*WHAT YOU HAVE TO DO*
Lines containing the word "radio" are to be copied from the data below.

*SUPPLIED ENTRIES*

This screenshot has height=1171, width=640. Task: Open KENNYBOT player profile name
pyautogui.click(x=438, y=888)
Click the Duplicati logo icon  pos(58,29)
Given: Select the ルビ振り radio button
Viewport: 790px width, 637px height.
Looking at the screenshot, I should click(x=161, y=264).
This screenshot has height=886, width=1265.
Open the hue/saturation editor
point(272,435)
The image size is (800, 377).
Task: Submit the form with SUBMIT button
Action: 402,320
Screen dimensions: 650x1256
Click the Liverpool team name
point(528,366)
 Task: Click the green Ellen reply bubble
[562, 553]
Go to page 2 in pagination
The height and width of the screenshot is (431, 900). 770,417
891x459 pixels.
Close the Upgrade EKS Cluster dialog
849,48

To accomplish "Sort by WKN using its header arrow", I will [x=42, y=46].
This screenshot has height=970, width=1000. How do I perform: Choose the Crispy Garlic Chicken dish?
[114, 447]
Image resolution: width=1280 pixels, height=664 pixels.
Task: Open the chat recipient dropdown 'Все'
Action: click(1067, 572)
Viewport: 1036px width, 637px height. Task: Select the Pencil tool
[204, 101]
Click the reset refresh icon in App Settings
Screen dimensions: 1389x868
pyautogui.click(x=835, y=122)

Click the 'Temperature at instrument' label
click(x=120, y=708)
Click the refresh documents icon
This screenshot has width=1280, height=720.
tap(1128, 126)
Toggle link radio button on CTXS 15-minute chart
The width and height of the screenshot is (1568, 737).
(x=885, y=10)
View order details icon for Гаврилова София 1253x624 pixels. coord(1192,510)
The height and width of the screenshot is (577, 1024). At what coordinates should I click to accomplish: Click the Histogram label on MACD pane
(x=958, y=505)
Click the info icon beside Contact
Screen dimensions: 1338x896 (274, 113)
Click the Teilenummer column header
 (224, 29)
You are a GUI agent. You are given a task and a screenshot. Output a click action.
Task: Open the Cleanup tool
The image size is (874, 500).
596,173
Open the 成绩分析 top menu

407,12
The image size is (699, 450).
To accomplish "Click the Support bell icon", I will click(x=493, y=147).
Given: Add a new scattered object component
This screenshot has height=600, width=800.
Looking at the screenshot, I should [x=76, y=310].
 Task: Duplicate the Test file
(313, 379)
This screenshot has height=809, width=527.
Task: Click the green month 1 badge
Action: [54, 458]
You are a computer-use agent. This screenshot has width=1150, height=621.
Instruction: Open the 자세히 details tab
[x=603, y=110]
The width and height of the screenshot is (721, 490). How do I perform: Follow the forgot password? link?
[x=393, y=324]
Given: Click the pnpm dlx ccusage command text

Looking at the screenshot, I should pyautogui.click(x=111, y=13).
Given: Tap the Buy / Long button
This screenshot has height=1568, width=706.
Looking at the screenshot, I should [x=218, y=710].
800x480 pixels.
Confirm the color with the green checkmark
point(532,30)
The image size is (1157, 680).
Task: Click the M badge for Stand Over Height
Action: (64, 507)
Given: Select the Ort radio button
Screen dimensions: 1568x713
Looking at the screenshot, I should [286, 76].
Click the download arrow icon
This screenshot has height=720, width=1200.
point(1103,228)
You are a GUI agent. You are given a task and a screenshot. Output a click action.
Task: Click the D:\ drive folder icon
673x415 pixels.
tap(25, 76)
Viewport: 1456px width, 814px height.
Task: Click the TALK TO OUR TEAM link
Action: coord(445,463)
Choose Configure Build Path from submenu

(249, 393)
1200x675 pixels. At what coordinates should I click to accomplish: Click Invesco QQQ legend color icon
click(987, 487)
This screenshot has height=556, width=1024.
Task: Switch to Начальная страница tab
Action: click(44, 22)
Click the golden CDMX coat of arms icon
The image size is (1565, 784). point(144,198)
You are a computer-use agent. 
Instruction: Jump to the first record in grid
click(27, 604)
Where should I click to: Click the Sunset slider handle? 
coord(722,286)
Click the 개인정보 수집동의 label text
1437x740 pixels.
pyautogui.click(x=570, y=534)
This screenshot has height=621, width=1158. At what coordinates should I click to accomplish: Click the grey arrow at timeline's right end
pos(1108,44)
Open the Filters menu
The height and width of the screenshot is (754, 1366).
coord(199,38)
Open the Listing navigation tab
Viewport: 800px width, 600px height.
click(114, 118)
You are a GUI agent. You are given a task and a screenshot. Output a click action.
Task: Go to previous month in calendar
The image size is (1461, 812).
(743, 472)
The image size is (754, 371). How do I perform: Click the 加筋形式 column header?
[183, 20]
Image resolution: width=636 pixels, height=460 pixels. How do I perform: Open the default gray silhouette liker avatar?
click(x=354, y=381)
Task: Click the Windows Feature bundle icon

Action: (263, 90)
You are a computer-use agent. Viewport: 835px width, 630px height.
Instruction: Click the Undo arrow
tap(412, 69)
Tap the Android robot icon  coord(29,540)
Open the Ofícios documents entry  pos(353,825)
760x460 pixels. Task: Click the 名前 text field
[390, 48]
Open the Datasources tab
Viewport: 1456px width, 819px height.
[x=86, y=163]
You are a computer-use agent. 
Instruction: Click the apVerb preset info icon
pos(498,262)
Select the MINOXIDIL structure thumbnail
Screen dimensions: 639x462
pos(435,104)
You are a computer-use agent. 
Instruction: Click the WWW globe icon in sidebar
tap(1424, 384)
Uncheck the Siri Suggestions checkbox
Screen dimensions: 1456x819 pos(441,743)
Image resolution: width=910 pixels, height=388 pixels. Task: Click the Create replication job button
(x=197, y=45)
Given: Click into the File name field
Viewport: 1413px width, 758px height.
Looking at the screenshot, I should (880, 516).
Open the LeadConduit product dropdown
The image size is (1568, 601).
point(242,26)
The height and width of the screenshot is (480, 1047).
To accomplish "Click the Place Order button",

*PROBLEM SOLUTION*
Given: Select the ルビ振り radio button
Toggle link radio button on CTXS 15-minute chart
Given: Select the Ort radio button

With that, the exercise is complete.